What to produce
Reproduce the records below verbatim, starting at the line that contains "The image size is (601, 520)." and ending at the line that contains "(171, 925).", both included.

Records provided
■ ■ ■ ■
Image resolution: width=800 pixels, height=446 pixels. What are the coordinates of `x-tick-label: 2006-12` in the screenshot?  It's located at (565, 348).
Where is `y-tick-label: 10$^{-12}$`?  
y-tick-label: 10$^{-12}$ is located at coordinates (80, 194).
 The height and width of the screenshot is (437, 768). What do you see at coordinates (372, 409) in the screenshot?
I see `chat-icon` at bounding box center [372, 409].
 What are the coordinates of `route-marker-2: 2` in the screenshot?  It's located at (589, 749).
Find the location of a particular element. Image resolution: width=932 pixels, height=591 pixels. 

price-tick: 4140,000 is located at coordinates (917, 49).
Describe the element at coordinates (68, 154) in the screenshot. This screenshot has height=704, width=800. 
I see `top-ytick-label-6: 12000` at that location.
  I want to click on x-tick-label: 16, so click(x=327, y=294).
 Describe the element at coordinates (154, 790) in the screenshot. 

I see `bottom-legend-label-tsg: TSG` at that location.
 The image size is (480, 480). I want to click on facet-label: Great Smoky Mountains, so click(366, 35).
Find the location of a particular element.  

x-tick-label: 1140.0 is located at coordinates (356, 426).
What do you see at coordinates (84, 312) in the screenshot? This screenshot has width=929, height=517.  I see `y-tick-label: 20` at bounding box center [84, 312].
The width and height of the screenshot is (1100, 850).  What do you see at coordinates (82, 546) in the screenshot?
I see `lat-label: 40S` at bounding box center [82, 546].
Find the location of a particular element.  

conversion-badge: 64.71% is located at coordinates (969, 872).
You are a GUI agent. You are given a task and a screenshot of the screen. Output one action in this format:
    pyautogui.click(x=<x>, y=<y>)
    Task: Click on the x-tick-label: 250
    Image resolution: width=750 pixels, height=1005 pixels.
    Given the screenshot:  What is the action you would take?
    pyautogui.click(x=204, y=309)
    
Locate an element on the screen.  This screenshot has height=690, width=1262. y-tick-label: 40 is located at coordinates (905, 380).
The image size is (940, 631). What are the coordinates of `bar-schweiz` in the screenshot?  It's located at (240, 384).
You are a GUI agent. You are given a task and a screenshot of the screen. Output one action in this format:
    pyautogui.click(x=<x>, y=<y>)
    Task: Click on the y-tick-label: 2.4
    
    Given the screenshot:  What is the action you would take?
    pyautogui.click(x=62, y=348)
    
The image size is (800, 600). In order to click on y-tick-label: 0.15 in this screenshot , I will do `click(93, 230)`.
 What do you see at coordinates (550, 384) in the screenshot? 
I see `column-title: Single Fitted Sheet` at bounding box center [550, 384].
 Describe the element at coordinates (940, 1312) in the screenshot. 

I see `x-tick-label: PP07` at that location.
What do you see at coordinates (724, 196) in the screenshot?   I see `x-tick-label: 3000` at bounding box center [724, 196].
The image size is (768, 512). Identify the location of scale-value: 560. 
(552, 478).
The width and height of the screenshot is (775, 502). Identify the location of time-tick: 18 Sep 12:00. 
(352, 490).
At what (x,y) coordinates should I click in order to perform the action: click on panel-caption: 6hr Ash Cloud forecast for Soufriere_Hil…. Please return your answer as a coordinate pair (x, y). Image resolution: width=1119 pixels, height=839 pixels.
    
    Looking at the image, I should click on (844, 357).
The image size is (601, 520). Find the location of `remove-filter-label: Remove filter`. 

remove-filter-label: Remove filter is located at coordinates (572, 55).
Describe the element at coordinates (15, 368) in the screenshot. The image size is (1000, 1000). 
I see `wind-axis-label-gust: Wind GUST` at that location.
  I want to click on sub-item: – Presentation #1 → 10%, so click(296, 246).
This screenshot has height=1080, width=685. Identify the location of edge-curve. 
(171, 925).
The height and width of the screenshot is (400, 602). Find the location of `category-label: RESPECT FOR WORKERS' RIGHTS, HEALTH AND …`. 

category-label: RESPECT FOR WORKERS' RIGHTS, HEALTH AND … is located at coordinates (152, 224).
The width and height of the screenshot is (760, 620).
■ ■ ■ ■
Solution below
The image size is (601, 520). Find the location of `remove-filter-label: Remove filter`. 

remove-filter-label: Remove filter is located at coordinates (572, 55).
Describe the element at coordinates (15, 368) in the screenshot. The image size is (1000, 1000). 
I see `wind-axis-label-gust: Wind GUST` at that location.
  I want to click on sub-item: – Presentation #1 → 10%, so click(296, 246).
This screenshot has height=1080, width=685. Identify the location of edge-curve. 
(171, 925).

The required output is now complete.